When you go out to a bar or a restaurant, there are ways in which you are expected to behave. Many of these rules are unwritten, and are more to do with etiquette than anything else. There is an expected mode of behavior that is in place to ensure that everyone in the establishment has a good time. The same rules apply when you visit a wine tasting room. While wineries tend to appear a little more laid back than a fancy restaurant, the reality is that regular visitors go there with the expectation of a certain experience, and how you behave can have an impact on that. Let’s take a quick look inside wine tasting room etiquette.




Not all tasting rooms are built to handle large groups of guests, so keep that in mind when you hit the wine trail. If your group consists of 5 or more people, you really should call ahead and make a reservation for your group. Most tasting rooms are only designed to handle at a limited number of people at any given time, so calling ahead and booking your spot means that there will be no waiting, and that none of your group will get turned away.


Be prepared to dress up a little for the occasion. We are not suggesting that you break out the tuxedo or evening gown for a wine tasting room visit, but it is a good idea to dress in a style that would be considered business casual. Most places are okay with their guests wearing shorts, but that does not mean that you should break out the cut-off jeans. If it’s hot and you want to wear shorts, consider going with the type of outfit that you would wear on a classier golf course.

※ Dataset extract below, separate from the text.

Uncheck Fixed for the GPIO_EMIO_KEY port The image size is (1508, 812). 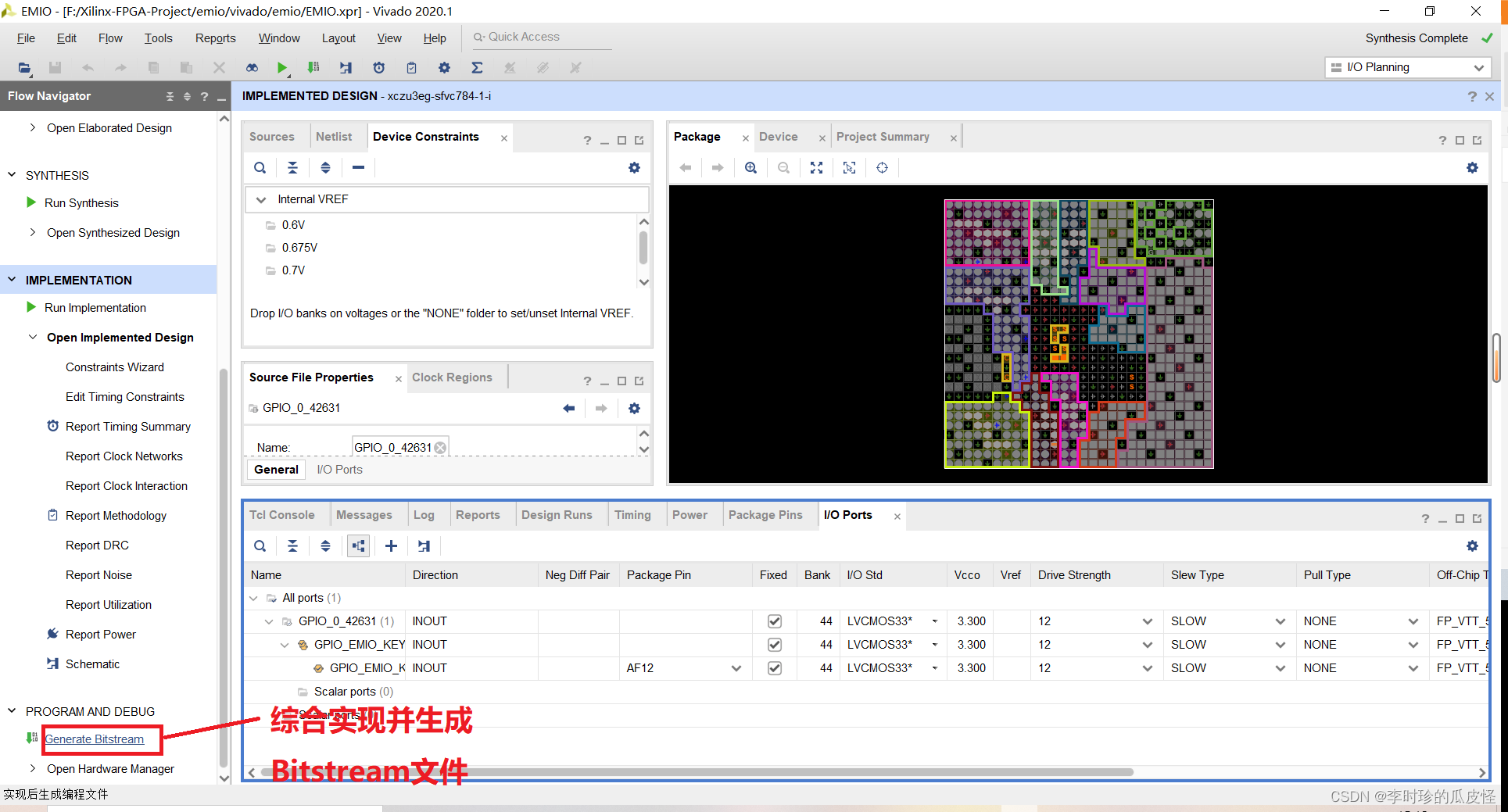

While you should dress the part, that does not mean slapping on your best cologne or perfume. There are few things worse in a wine tasting room than having to deal with a guest who has added a little too much fragrance to their get-up. This is annoying at the best of times, but especially in a tasting room, where the cloying odor of strong perfumes can have a direct impact on your ability to taste and smell the wine that is being presented for sampling.


While we understand that wine tasting can be an exciting experience, especially on your first visit, it is expected that you maintain your “indoor voice” at all times. Getting overly loud is incredibly off-putting to everyone else in the room. It’s also a good idea not to behave like a wine snob, as you can almost guarantee that there will be someone else in the room who knows more than you. It’s also perfectly acceptable to not like some of the wines that you taste, and it is okay to spit out or dump said wines, all without making any sort of scene. If you do love a particular wine, the best way to show this to the winemaker is to purchase a bottle or two before you leave.